──────── Records provided

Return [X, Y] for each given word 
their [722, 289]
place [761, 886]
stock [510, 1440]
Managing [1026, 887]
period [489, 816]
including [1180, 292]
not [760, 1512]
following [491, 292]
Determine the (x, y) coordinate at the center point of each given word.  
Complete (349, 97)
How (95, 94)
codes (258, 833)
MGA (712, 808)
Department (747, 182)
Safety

────────────────

Rewrite all the data lines above, switching "word" to "term" wherever it appears and leaving everything else untouched.

### Response
Return [X, Y] for each given term 
their [722, 289]
place [761, 886]
stock [510, 1440]
Managing [1026, 887]
period [489, 816]
including [1180, 292]
not [760, 1512]
following [491, 292]
Determine the (x, y) coordinate at the center point of each given term.  
Complete (349, 97)
How (95, 94)
codes (258, 833)
MGA (712, 808)
Department (747, 182)
Safety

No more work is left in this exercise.